Growing Your Business
Operate Your Business With Resale in Mindby Jay Presutti and Ranger Kidwell-Ross
At some point, virtually every sweeping company will be put up for sale. On the other side of the coin, sweeping contractors who are profitable in their locale often decide that the best way to expand is through purchase of one or more sweeping companies in some other geographical area. Here are some tips about how to run your business to maximize its value to a prospective buyer, as well as some that will prove helpful no matter which side of the buy/sell equation you find yourself on.

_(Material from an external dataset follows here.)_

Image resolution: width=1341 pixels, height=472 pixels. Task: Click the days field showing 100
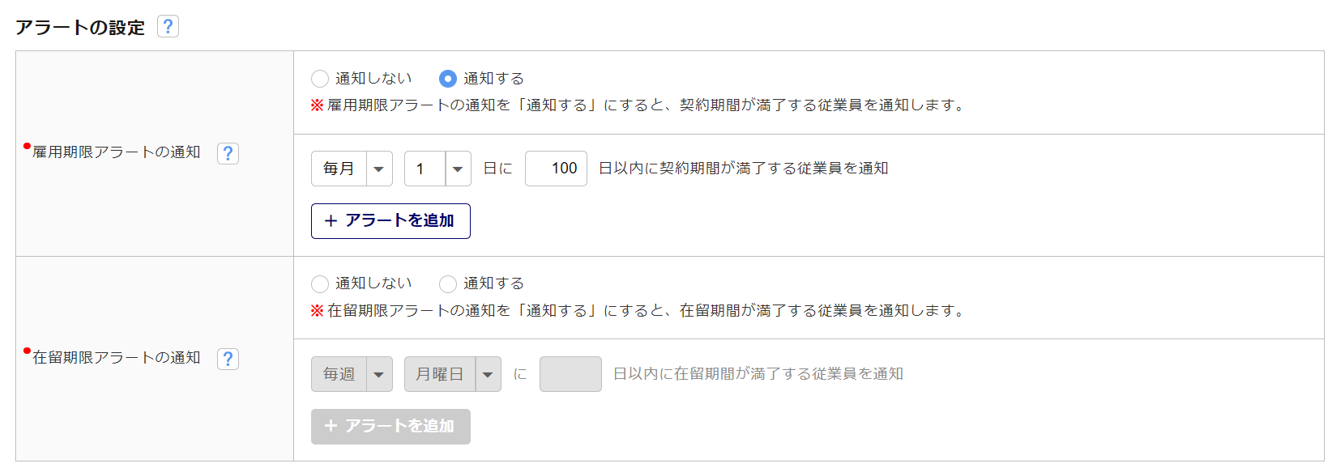coord(556,169)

Most of the time, prospective buyers for a sweeping company will primarily look at two factors, your sweeping equipment and your accounts. For the former, that's when you'll want to have preventive and scheduled maintenance documents on each piece of equipment available. If you know you're putting your business onto the market, you may even want to go through your sweepers and improve their cosmetics, installing items like seat covers and floor mats. These are low-cost items that provide a better overall impression to prospective buyers. It's best if you have all safety and normal operational items working, as well.
When it comes to your contracts, savvy buyers will want to look at several areas of your accounts. Although quantity and margin are important, their perception of the quality of your accounts is perhaps even more so. This includes such factors as longevity on the books, ease of cancellation, whether or not escalation clauses are in the contract and more. For example, if all of your contracts allow for a 30-day, 'no reason required' cancellation by the customer, your business won't be worth as much when you want to sell it.
"What kind of accounts are they, how often are they being swept, what kind of rapport does the sweeping company have with the customers' managers: These are all items I take a look at initially," said Jay Presutti, of NY-based Consolidated Industrial Services. "I suggest first sitting down with the prospective seller and going through the accounts one-by-one to get a feel for them. Prior to doing this, it's important that a confidentiality agreement is signed so that everyone can feel comfortable about the process. For protection on the seller's side, don't provide any details about your business without a confidentiality agreement in place.
"As a buyer, my mandate is to get the details. If a customer has supposedly been with the company for three years, I take a look at the billing throughout that time period. If they're hand-picking or providing other services in addition to sweeping, I keep in mind that the billing needs to be more to cover the additional services.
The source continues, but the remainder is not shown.